Stated goal:
Transcribe the records without any change, starting at the line containing "Viewport: 1022px width, 436px height." and ending at the line containing "The width and", with both of those lines included.

-- Start --

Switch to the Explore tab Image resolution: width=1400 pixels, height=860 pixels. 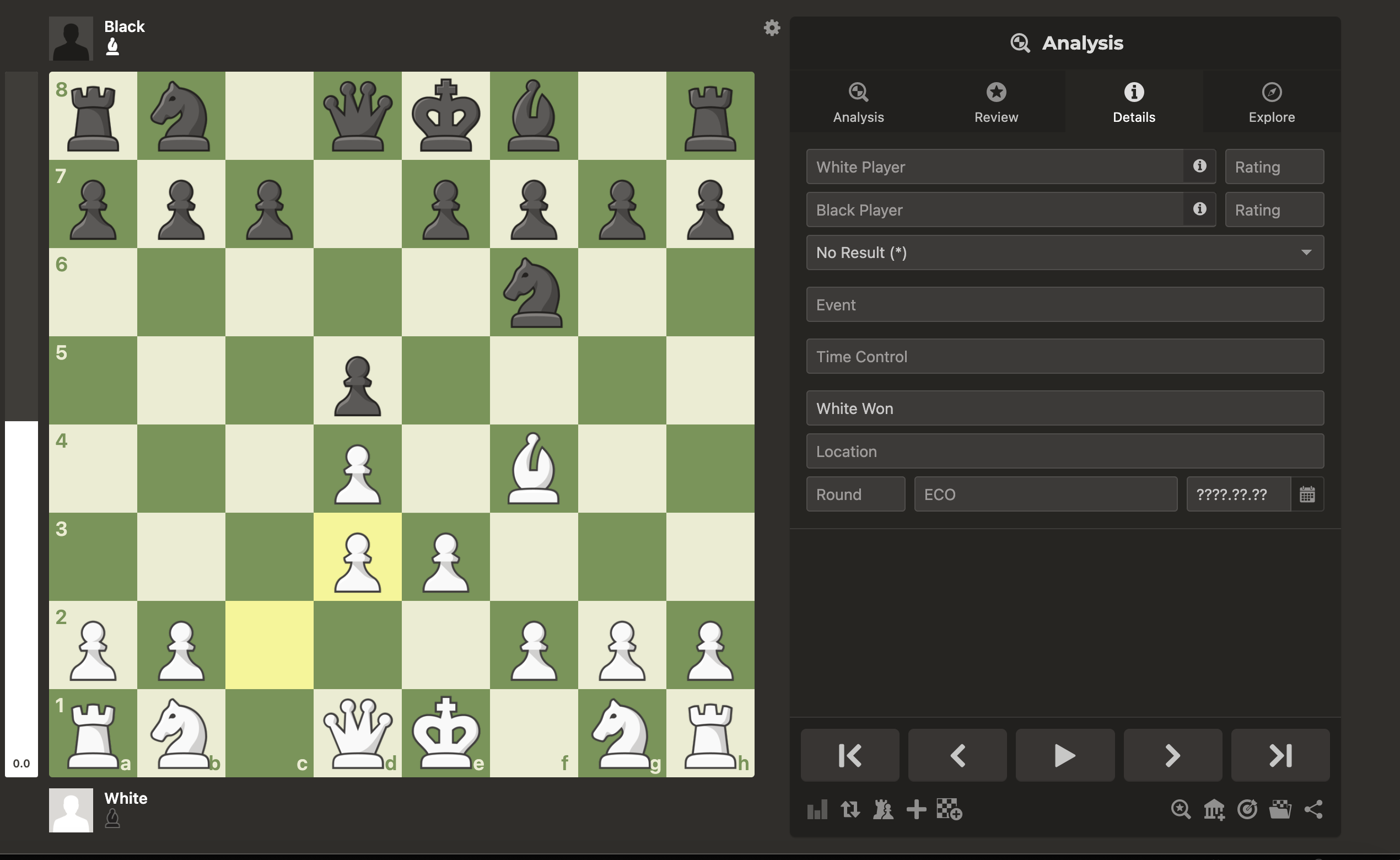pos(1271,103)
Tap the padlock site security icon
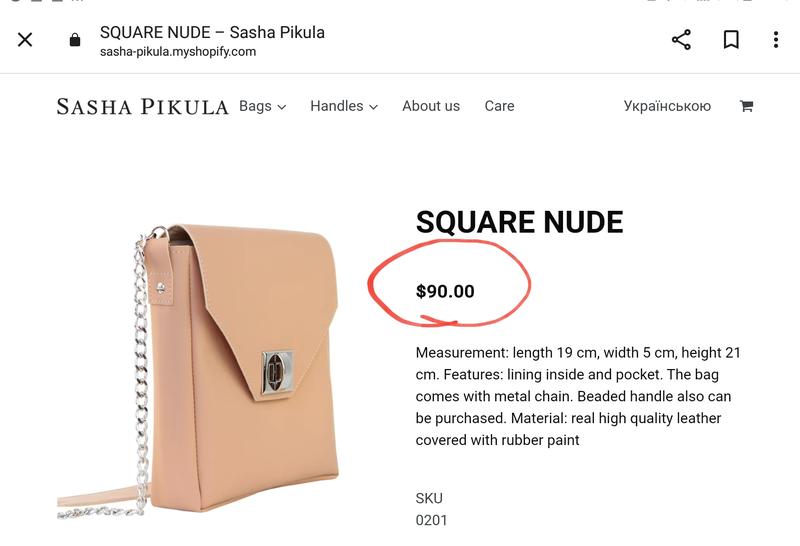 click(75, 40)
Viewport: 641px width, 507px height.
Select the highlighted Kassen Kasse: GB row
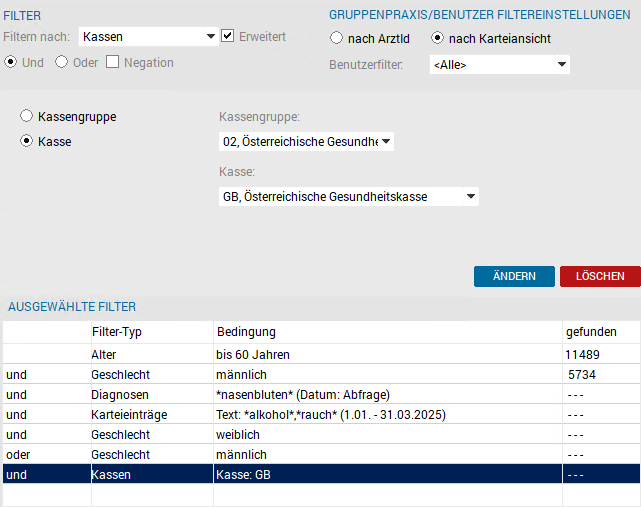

-- End --
-- Start --

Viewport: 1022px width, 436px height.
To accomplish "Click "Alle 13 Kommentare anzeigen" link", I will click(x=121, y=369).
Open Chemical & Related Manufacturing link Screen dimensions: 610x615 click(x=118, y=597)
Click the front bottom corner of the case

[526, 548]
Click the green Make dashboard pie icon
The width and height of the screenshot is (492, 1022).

-- End --

Result of the task:
Viewport: 1022px width, 436px height.
To accomplish "Click "Alle 13 Kommentare anzeigen" link", I will click(x=121, y=369).
Open Chemical & Related Manufacturing link Screen dimensions: 610x615 click(x=118, y=597)
Click the front bottom corner of the case

[526, 548]
Click the green Make dashboard pie icon
The width and height of the screenshot is (492, 1022).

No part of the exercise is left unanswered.